This research summary has been generated with artificial intelligence and may contain errors and omissions. Refer to the original study to confirm details provided. Submit correction.

The research article primarily explores the shared mechanism in the formation of urea-induced kinetic and equilibrium intermediates in horse apomyoglobin, suggesting that the regions of the protein that resist denaturant perturbations form during the earlier stages of folding.

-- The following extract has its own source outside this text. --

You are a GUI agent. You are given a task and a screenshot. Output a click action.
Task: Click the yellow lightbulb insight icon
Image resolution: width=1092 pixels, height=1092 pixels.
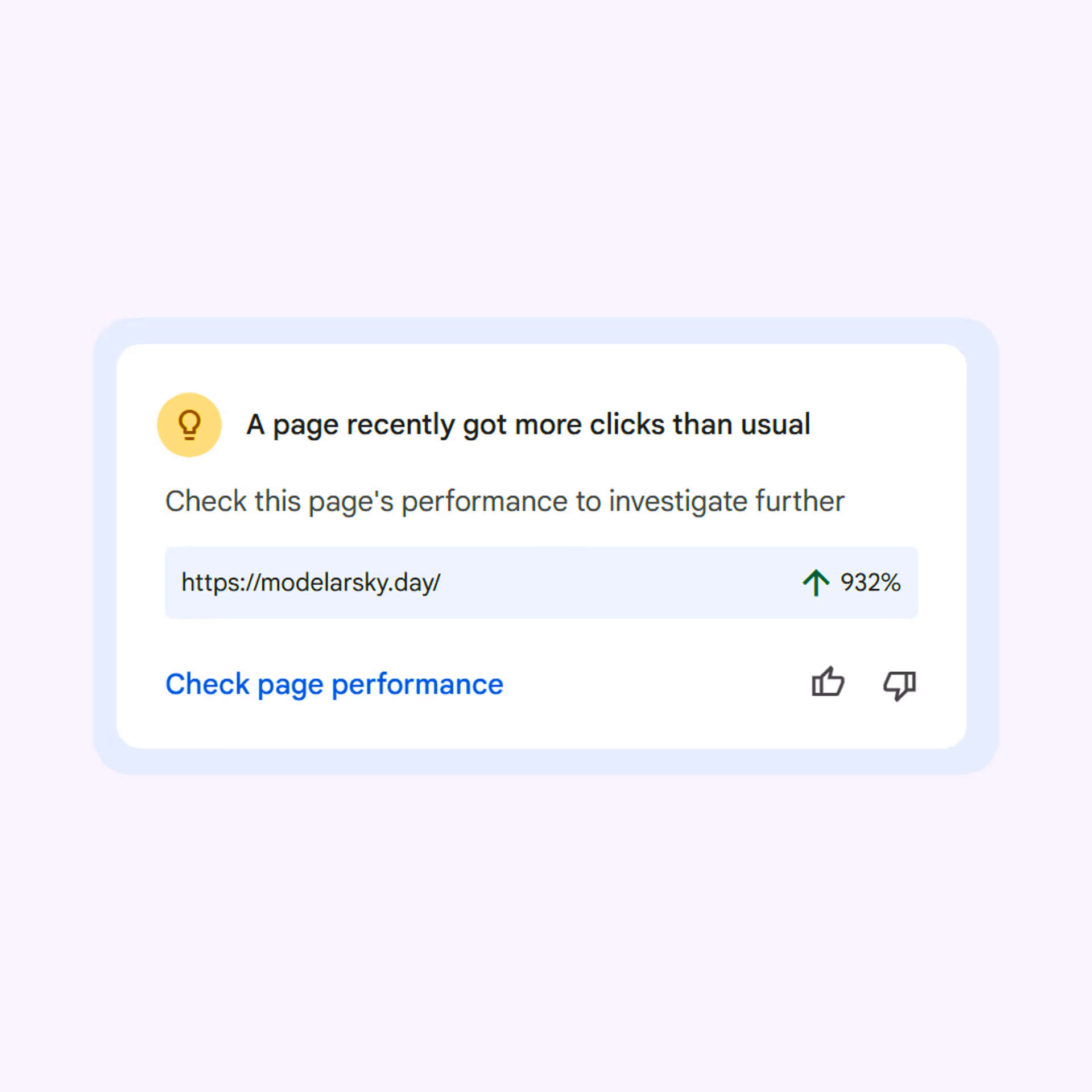189,425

Exploring kinetic mechanisms

  • The study investigates the equivalence of the mechanisms in the creation of urea-induced kinetic folding intermediates and non-native equilibrium states in apomyoglobin. Despite their similar structural properties, these intermediates build up under different conditions and through different mechanisms.
  • The aim was to determine whether the formation of equilibrium and kinetic intermediates involve shared or distinct kinetic mechanisms. This was investigated by measuring the refolding and unfolding rates of horse apomyoglobin using continuous- and stopped-flow fluorescence over a time range approximately from 100 microseconds to 10 seconds.

Shifting between kinetic and equilibrium intermediates

  • The kinetic intermediate’s formation was observed over a broader range of urea concentrations (0-2.2 M) than the formation of the native state (0-1.6 M). Moreover, under certain conditions where the native and unfolded states were unstable, the kinetic intermediate served as the dominant equilibrium state.
  • An interesting observation is a continuous shift from the kinetic to the equilibrium intermediate as the urea concentration increased. This indicates that these states might share a common kinetic folding pathway, further suggesting that these intermediates are indeed equivalent.

Resistant regions during protein folding

  • Based on the findings, it is proposed that the parts of the protein that resist denouncing perturbations primarily form during the early stages of folding. This idea supports the structural equivalence of transient and equilibrium intermediates.
  • Additionally, another folding intermediate was found to accumulate within approximately 140 microseconds of refolding, and an unfolding intermediate accumulated in less than 1 millisecond of unfolding.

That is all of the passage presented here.